##### Input records

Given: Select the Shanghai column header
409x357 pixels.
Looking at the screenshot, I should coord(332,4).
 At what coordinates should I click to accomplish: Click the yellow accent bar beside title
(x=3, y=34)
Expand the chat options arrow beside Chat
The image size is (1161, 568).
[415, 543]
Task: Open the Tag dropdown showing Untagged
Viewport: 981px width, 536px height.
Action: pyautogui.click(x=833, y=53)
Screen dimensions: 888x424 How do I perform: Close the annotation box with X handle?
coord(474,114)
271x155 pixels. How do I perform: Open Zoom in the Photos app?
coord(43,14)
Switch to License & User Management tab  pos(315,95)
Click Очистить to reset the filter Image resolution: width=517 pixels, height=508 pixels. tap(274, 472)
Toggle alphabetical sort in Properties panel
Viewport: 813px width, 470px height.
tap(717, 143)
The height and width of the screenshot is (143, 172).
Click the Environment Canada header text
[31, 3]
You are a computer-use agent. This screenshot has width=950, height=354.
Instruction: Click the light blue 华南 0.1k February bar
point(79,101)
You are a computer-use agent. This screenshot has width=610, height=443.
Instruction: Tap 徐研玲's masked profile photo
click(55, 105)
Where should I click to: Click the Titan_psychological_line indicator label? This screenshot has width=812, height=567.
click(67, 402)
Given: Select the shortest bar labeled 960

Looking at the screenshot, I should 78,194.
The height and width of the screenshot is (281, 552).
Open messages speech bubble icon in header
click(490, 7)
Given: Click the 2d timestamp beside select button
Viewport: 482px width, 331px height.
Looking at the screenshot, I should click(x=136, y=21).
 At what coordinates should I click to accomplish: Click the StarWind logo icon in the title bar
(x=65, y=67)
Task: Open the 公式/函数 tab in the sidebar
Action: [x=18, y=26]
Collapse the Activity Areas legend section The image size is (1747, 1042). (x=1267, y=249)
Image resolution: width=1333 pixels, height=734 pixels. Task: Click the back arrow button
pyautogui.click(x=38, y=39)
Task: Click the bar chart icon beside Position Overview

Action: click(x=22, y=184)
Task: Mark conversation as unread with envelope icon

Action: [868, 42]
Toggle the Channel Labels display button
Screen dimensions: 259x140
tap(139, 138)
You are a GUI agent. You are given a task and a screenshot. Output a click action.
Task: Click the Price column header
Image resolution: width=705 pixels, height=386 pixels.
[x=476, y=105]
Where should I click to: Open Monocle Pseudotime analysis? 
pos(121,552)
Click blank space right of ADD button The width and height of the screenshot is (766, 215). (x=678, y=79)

##########

Problem: Restate the entries above. Match them exactly.

Written reply:
Given: Select the Shanghai column header
409x357 pixels.
Looking at the screenshot, I should coord(332,4).
 At what coordinates should I click to accomplish: Click the yellow accent bar beside title
(x=3, y=34)
Expand the chat options arrow beside Chat
The image size is (1161, 568).
[415, 543]
Task: Open the Tag dropdown showing Untagged
Viewport: 981px width, 536px height.
Action: pyautogui.click(x=833, y=53)
Screen dimensions: 888x424 How do I perform: Close the annotation box with X handle?
coord(474,114)
271x155 pixels. How do I perform: Open Zoom in the Photos app?
coord(43,14)
Switch to License & User Management tab  pos(315,95)
Click Очистить to reset the filter Image resolution: width=517 pixels, height=508 pixels. tap(274, 472)
Toggle alphabetical sort in Properties panel
Viewport: 813px width, 470px height.
tap(717, 143)
The height and width of the screenshot is (143, 172).
Click the Environment Canada header text
[31, 3]
You are a computer-use agent. This screenshot has width=950, height=354.
Instruction: Click the light blue 华南 0.1k February bar
point(79,101)
You are a computer-use agent. This screenshot has width=610, height=443.
Instruction: Tap 徐研玲's masked profile photo
click(55, 105)
Where should I click to: Click the Titan_psychological_line indicator label? This screenshot has width=812, height=567.
click(67, 402)
Given: Select the shortest bar labeled 960

Looking at the screenshot, I should 78,194.
The height and width of the screenshot is (281, 552).
Open messages speech bubble icon in header
click(490, 7)
Given: Click the 2d timestamp beside select button
Viewport: 482px width, 331px height.
Looking at the screenshot, I should click(x=136, y=21).
 At what coordinates should I click to accomplish: Click the StarWind logo icon in the title bar
(x=65, y=67)
Task: Open the 公式/函数 tab in the sidebar
Action: [x=18, y=26]
Collapse the Activity Areas legend section The image size is (1747, 1042). (x=1267, y=249)
Image resolution: width=1333 pixels, height=734 pixels. Task: Click the back arrow button
pyautogui.click(x=38, y=39)
Task: Click the bar chart icon beside Position Overview

Action: click(x=22, y=184)
Task: Mark conversation as unread with envelope icon

Action: [868, 42]
Toggle the Channel Labels display button
Screen dimensions: 259x140
tap(139, 138)
You are a GUI agent. You are given a task and a screenshot. Output a click action.
Task: Click the Price column header
Image resolution: width=705 pixels, height=386 pixels.
[x=476, y=105]
Where should I click to: Open Monocle Pseudotime analysis? 
pos(121,552)
Click blank space right of ADD button The width and height of the screenshot is (766, 215). (x=678, y=79)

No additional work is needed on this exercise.